Dmitry Anisimov of OVD-Info told VOA that the Ministry of Justice had earlier added the group — and its YouTube channels — to its list of foreign agents.

“We are in consultation with YouTube and Google, trying to explain that the request to block our channel is a manifestation of political censorship,” Anisimov said. “If YouTube satisfies this demand, the channel will be deleted permanently, which will be very sad.”

Anisimov said that OVD-Info and digital rights group Access Now believe the action is the first time Russia’s regulator has required a Russian site to block an entire channel rather than a specific video.

YouTube did not respond to VOA’s request for comment.

Neither Russia’s embassy in Washington nor its media regulator replied to VOA’s email requesting comment.

Requests by Russia’s media regulator to block access to content on YouTube have been protested by rights groups in a letter to YouTube and Google.

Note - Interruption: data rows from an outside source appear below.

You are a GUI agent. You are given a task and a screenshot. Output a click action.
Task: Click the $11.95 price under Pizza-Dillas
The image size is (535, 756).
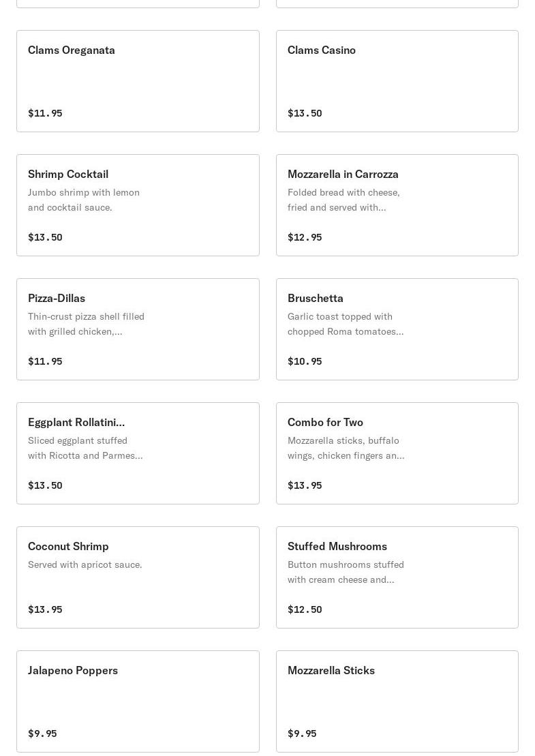45,361
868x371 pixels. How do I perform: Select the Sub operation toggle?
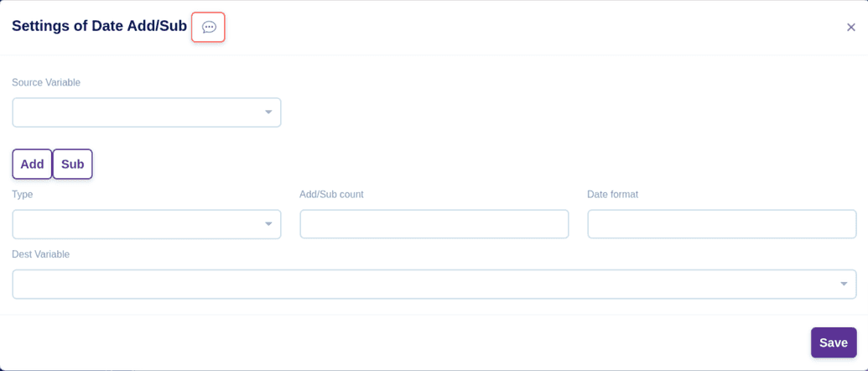(73, 164)
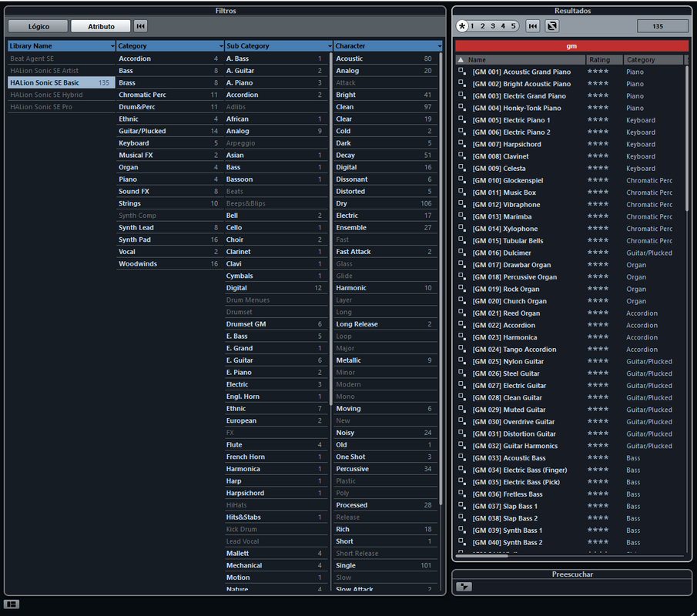Click the preset icon beside Church Organ
697x616 pixels.
[x=462, y=301]
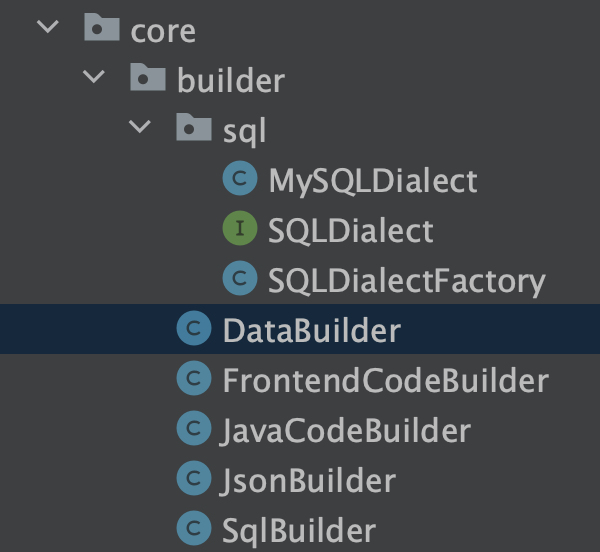Click the MySQLDialect class icon

point(239,181)
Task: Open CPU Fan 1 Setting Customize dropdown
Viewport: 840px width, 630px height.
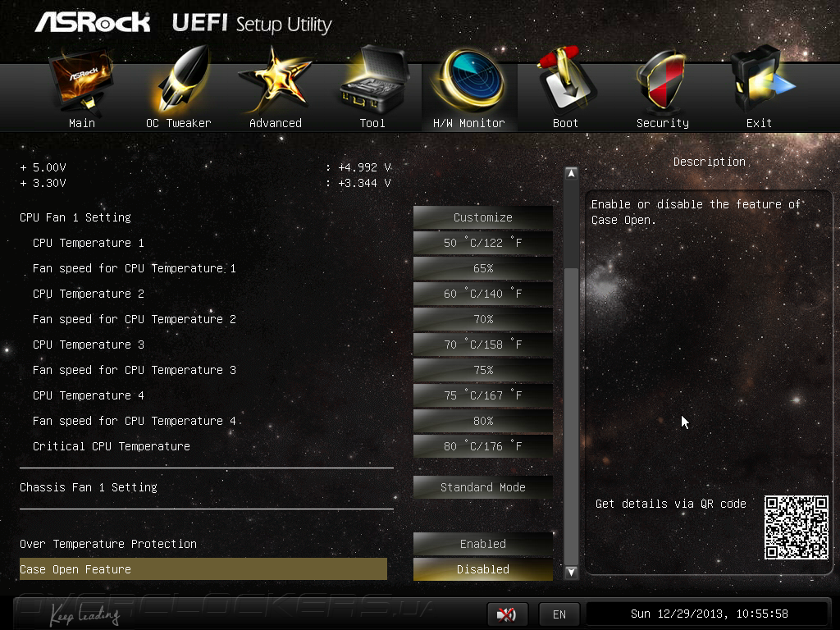Action: coord(482,217)
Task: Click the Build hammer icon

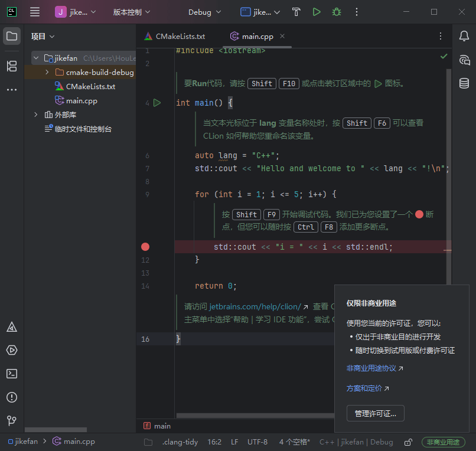Action: [296, 12]
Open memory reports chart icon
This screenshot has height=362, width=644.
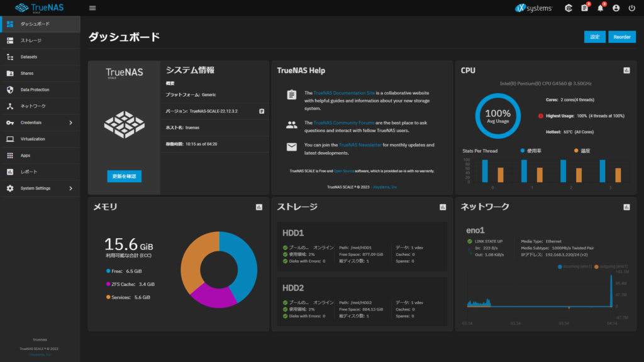coord(259,207)
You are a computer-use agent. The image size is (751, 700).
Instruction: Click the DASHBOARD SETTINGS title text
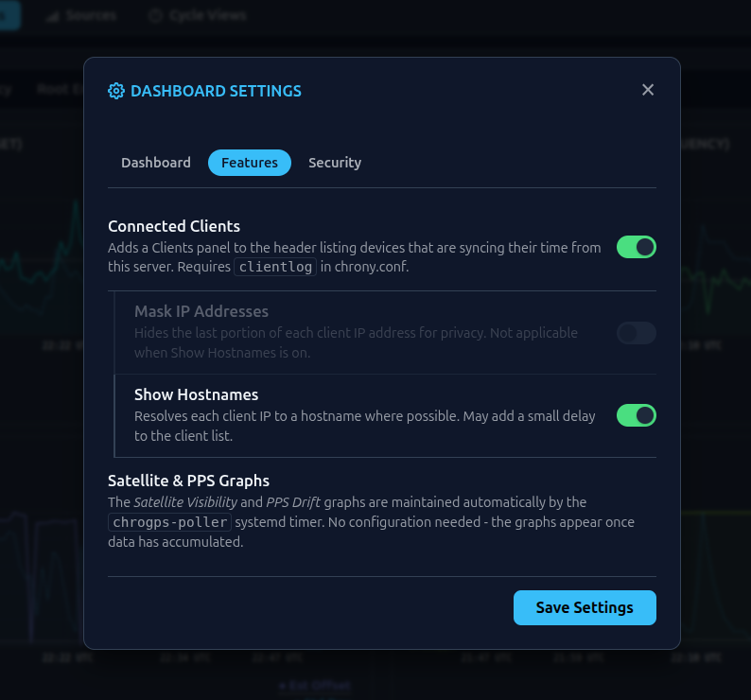(x=216, y=91)
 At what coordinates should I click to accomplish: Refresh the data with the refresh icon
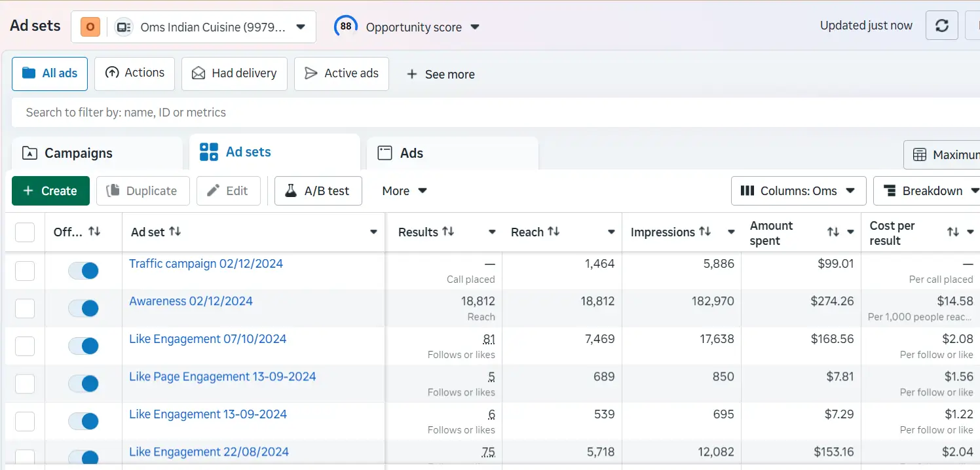pyautogui.click(x=941, y=26)
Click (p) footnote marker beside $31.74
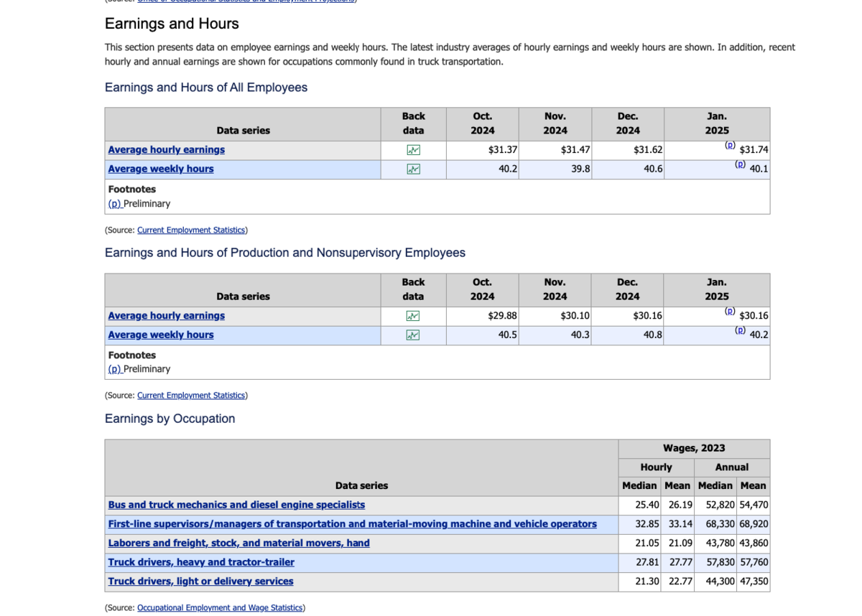The image size is (862, 616). coord(730,145)
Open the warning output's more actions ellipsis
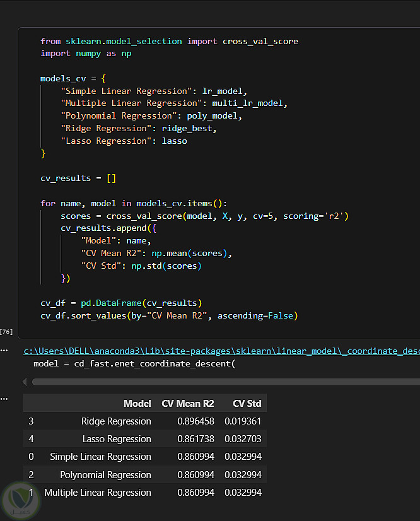420x521 pixels. point(4,351)
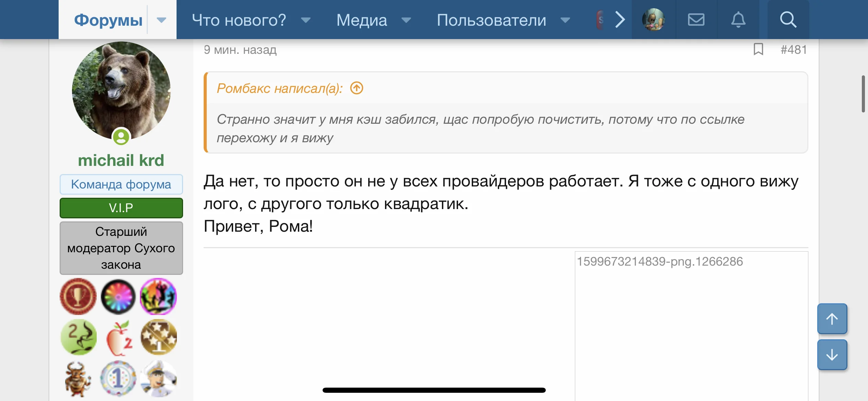The width and height of the screenshot is (868, 401).
Task: Expand the Форумы dropdown arrow
Action: (161, 20)
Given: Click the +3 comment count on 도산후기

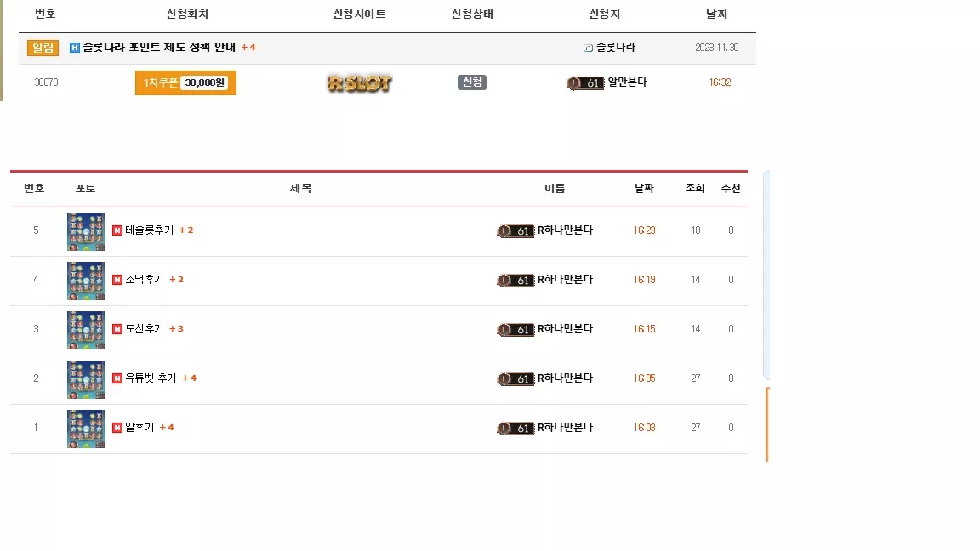Looking at the screenshot, I should click(176, 328).
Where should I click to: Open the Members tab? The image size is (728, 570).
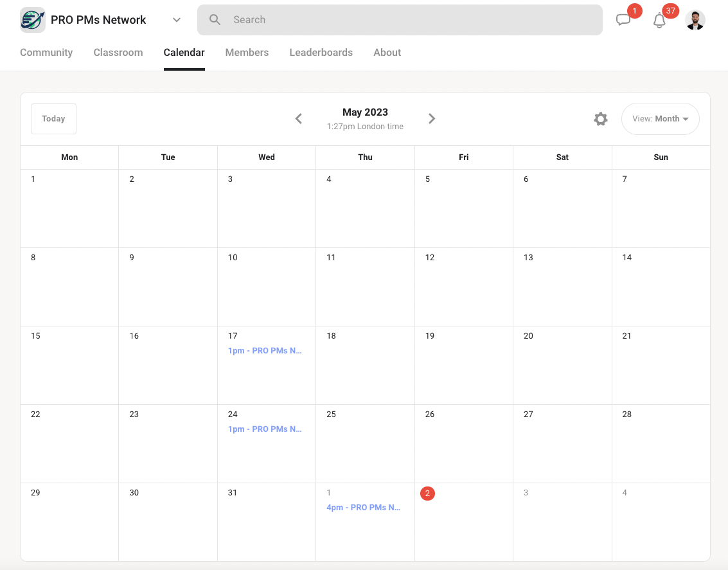(x=247, y=53)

The letter refers to the European Court of Human Rights, which, it says, “has repeatedly established the vagueness of Russian legal norms in terms of restricting access to information and their obvious contradiction with the European Convention on Human Rights.”

Additionally, the letter said, the U.N. Human Rights Committee in December 2022 called on Russia to repeal content-blocking laws that restrict freedom of speech. The U.N. recommended that privately owned companies not participate in such blockings.

Alexey Sidorenko is head of the independent group Teplitsa, which uses technology to strengthen civil society in Russia.

He told VOA that YouTube has a large audience in Russia, but that the platform’s position is unstable.

“For many years now there have been discussions that YouTube could be blocked or slowed down,” Sidorenko said. “For several years now, Russian big tech has been creating an infrastructure that is designed to replace YouTube, but this is not so easy.”

A Russian court has twice fined Google for violations of its laws, with the fines amounting to a combined $370 million, Reuters reported. In 2022, the Russian branch of Google declared bankruptcy after $15 million was seized from the company’s account and its office searched.

The Russian branch later closed advertising and monetization opportunities for Russians.

This article originated in VOA’s Russia Service.